* **What is being asked**
Below are records; reproduce exactly the lines from the first through the one containing "Task: Click the red round".
......
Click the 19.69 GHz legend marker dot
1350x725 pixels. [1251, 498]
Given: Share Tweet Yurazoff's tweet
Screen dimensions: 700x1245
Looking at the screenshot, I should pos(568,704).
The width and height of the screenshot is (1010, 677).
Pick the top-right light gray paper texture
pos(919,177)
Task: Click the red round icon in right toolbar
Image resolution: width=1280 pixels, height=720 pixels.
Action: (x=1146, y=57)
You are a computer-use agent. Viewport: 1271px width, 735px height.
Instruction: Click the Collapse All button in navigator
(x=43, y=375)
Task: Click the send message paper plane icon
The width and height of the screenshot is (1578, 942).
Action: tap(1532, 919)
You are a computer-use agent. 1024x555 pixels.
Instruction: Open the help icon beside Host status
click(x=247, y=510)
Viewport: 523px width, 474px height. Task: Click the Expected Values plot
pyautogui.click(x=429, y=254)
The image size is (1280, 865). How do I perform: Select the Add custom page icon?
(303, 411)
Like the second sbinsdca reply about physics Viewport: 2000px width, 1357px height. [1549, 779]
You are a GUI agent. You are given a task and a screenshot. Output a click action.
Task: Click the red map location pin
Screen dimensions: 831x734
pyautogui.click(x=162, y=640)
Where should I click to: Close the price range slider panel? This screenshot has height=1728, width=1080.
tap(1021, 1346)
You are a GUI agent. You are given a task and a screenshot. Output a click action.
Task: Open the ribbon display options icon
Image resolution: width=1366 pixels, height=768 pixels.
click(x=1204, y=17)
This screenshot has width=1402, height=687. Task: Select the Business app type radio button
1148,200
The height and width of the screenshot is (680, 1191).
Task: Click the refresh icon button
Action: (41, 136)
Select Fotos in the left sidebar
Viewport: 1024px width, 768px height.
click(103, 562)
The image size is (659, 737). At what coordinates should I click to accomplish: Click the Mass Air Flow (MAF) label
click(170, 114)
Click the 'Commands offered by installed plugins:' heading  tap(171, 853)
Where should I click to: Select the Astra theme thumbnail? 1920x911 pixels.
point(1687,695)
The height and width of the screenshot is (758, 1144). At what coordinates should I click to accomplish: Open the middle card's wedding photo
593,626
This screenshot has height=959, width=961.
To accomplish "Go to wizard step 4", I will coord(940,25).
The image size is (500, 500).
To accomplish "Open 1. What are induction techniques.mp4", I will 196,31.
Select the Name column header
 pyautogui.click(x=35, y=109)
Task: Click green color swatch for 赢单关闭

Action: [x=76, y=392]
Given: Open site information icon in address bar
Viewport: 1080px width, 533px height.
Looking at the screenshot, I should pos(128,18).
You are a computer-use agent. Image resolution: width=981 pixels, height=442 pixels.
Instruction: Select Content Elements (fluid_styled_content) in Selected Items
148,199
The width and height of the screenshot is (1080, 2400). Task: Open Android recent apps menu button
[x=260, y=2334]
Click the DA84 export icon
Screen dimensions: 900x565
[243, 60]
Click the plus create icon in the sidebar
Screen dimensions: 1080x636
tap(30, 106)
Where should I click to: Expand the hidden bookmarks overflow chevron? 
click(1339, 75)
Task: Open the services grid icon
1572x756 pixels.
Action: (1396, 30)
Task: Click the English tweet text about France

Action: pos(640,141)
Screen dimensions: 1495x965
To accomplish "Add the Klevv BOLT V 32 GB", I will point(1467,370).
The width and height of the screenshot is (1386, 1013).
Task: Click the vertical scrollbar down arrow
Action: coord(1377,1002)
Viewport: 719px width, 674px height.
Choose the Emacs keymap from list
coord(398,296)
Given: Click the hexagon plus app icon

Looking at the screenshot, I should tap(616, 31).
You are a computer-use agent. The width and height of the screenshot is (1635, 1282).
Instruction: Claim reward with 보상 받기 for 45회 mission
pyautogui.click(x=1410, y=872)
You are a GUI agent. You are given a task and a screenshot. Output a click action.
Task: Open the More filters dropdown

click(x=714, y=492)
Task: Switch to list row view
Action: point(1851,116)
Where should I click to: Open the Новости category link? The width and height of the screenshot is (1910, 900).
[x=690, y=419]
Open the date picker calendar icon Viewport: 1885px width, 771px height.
......
* **Exercise response**
Click the 19.69 GHz legend marker dot
1350x725 pixels. [1251, 498]
Given: Share Tweet Yurazoff's tweet
Screen dimensions: 700x1245
Looking at the screenshot, I should pos(568,704).
The width and height of the screenshot is (1010, 677).
Pick the top-right light gray paper texture
pos(919,177)
Task: Click the red round icon in right toolbar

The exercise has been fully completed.